Vectorize pandas and polars DataFrame hashing by Dev-iL · Pull Request #1629 · apache/hamilton

Dev-iL · 2026-06-08T10:54:50Z

Split 2 of 3 of #1619 (stacked on #1628)

centralize hashing through a single chokepoint + close type collisions (Centralize hashing through _hash_bytes and tag value types #1628).
this PR — vectorize the pandas/polars DataFrame paths.
swap the algorithm to xxhash.xxh3_128.

What this does

Replaces the Python-level row iteration in the pandas and polars fingerprint paths with a single vectorized buffer hash, keeping everything else (the _hash_bytes chokepoint, the algorithm, the collision-prevention type tags) unchanged from PR1.

pandas — hash_pandas_object(obj).to_dict() fed through an ordered hash_mapping (one Python hash_value call per row) → hash_pandas_object(obj).values.tobytes() hashed in one _hash_bytes call. Column names and dtypes are folded into the hash so frames with identical cell values but different schemas do not collide. The old docstring claiming row order "doesn't matter" was incorrect; the new path is explicitly order-sensitive.
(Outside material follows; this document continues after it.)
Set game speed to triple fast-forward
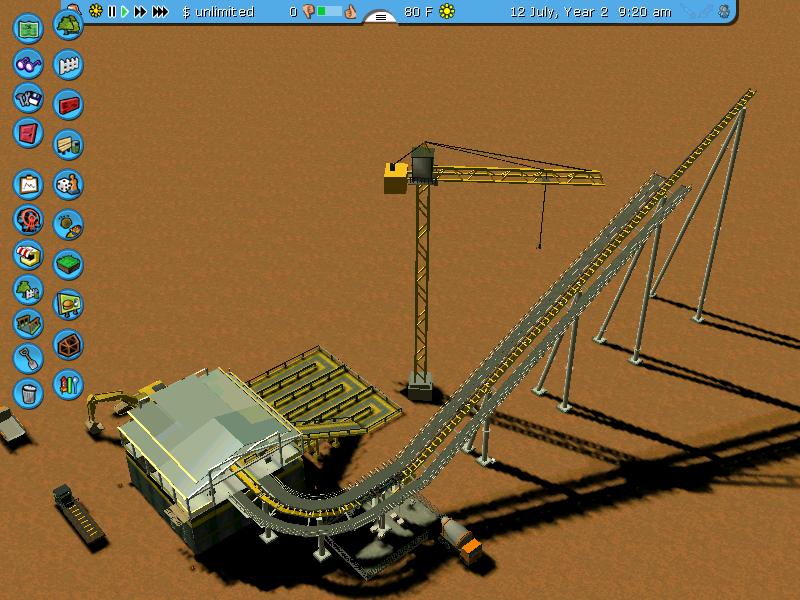 tap(160, 12)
polars — obj.hash_rows().to_list() fed through hash_sequence (one Python hash_value call per element) → obj.hash_rows().to_numpy().tobytes() hashed in one _hash_bytes call. The schema_hash + row_hash combine from #1616/#1628 is preserved.

The change is purely mechanical: replace the Python loop with a buffer read. No algorithm change, no new dependency.

Benchmark

Benchmark code

# benchmark_fingerprinting.py
"""Corroborating benchmark for the DataFrame fingerprinting speedup.

Compares the new vectorized hashing in
:mod:`hamilton.caching.fingerprinting` against the old per-row approach for
both supported DataFrame backends:

- pandas: vectorized hash of the ``hash_pandas_object(...).values`` buffer vs
  ``.to_dict()`` fed through an ordered ``hash_mapping`` (Python row loop).
- polars: vectorized hash of the ``hash_rows().to_numpy()`` buffer vs
  ``hash_rows().to_list()`` fed through a per-element ``hash_sequence``.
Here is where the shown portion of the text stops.